BRIEF -> Return every record in full. Match each one exactly.

MATERIAL SUPPLIED ->
· · ·

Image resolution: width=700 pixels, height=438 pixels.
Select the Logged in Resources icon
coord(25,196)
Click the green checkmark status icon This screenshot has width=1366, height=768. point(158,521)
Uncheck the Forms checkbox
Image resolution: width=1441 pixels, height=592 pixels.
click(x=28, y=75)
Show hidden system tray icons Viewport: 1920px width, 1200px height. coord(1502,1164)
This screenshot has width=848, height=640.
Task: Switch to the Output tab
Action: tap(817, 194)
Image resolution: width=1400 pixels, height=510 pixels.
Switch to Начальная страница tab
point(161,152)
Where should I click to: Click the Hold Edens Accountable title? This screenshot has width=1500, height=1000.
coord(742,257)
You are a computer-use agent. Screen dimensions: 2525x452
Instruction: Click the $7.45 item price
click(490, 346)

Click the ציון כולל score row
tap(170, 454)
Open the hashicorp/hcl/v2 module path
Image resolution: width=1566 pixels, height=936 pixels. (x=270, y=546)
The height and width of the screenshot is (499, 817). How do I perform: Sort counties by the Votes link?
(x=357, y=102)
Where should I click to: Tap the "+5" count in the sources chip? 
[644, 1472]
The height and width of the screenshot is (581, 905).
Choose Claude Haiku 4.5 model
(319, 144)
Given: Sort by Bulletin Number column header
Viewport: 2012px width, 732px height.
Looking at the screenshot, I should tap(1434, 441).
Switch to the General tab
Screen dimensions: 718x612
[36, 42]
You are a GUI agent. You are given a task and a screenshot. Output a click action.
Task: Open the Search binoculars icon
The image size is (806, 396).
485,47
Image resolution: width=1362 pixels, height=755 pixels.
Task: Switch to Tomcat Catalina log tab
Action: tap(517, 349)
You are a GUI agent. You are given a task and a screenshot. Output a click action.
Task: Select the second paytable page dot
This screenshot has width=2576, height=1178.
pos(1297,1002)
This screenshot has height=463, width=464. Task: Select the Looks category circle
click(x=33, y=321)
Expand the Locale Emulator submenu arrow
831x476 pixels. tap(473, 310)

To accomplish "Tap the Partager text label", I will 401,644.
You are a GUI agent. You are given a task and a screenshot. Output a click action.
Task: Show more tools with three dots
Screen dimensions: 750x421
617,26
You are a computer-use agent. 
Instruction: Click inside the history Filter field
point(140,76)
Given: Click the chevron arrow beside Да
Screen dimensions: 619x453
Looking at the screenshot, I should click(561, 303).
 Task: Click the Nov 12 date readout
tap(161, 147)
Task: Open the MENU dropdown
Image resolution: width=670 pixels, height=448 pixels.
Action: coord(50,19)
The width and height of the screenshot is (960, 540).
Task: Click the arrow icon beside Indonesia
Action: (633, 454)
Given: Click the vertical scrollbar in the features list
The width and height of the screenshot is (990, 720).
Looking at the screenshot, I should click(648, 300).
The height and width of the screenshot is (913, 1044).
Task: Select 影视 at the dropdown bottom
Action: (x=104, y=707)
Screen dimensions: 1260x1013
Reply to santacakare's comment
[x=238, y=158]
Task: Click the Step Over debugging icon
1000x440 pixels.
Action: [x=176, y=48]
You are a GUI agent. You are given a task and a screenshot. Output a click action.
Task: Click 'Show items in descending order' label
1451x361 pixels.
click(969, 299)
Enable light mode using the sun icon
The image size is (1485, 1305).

· · ·

YOUR RESPONSE ->
Image resolution: width=700 pixels, height=438 pixels.
Select the Logged in Resources icon
coord(25,196)
Click the green checkmark status icon This screenshot has width=1366, height=768. point(158,521)
Uncheck the Forms checkbox
Image resolution: width=1441 pixels, height=592 pixels.
click(x=28, y=75)
Show hidden system tray icons Viewport: 1920px width, 1200px height. coord(1502,1164)
This screenshot has width=848, height=640.
Task: Switch to the Output tab
Action: tap(817, 194)
Image resolution: width=1400 pixels, height=510 pixels.
Switch to Начальная страница tab
point(161,152)
Where should I click to: Click the Hold Edens Accountable title? This screenshot has width=1500, height=1000.
coord(742,257)
You are a computer-use agent. Screen dimensions: 2525x452
Instruction: Click the $7.45 item price
click(490, 346)

Click the ציון כולל score row
tap(170, 454)
Open the hashicorp/hcl/v2 module path
Image resolution: width=1566 pixels, height=936 pixels. (x=270, y=546)
The height and width of the screenshot is (499, 817). How do I perform: Sort counties by the Votes link?
(x=357, y=102)
Where should I click to: Tap the "+5" count in the sources chip? 
[644, 1472]
The height and width of the screenshot is (581, 905).
Choose Claude Haiku 4.5 model
(319, 144)
Given: Sort by Bulletin Number column header
Viewport: 2012px width, 732px height.
Looking at the screenshot, I should tap(1434, 441).
Switch to the General tab
Screen dimensions: 718x612
[36, 42]
You are a GUI agent. You are given a task and a screenshot. Output a click action.
Task: Open the Search binoculars icon
The image size is (806, 396).
485,47
Image resolution: width=1362 pixels, height=755 pixels.
Task: Switch to Tomcat Catalina log tab
Action: tap(517, 349)
You are a GUI agent. You are given a task and a screenshot. Output a click action.
Task: Select the second paytable page dot
This screenshot has width=2576, height=1178.
pos(1297,1002)
This screenshot has height=463, width=464. Task: Select the Looks category circle
click(x=33, y=321)
Expand the Locale Emulator submenu arrow
831x476 pixels. tap(473, 310)

To accomplish "Tap the Partager text label", I will 401,644.
You are a GUI agent. You are given a task and a screenshot. Output a click action.
Task: Show more tools with three dots
Screen dimensions: 750x421
617,26
You are a computer-use agent. 
Instruction: Click inside the history Filter field
point(140,76)
Given: Click the chevron arrow beside Да
Screen dimensions: 619x453
Looking at the screenshot, I should click(561, 303).
 Task: Click the Nov 12 date readout
tap(161, 147)
Task: Open the MENU dropdown
Image resolution: width=670 pixels, height=448 pixels.
Action: coord(50,19)
The width and height of the screenshot is (960, 540).
Task: Click the arrow icon beside Indonesia
Action: (633, 454)
Given: Click the vertical scrollbar in the features list
The width and height of the screenshot is (990, 720).
Looking at the screenshot, I should click(648, 300).
The height and width of the screenshot is (913, 1044).
Task: Select 影视 at the dropdown bottom
Action: (x=104, y=707)
Screen dimensions: 1260x1013
Reply to santacakare's comment
[x=238, y=158]
Task: Click the Step Over debugging icon
1000x440 pixels.
Action: [x=176, y=48]
You are a GUI agent. You are given a task and a screenshot. Output a click action.
Task: Click 'Show items in descending order' label
1451x361 pixels.
click(969, 299)
Enable light mode using the sun icon
The image size is (1485, 1305).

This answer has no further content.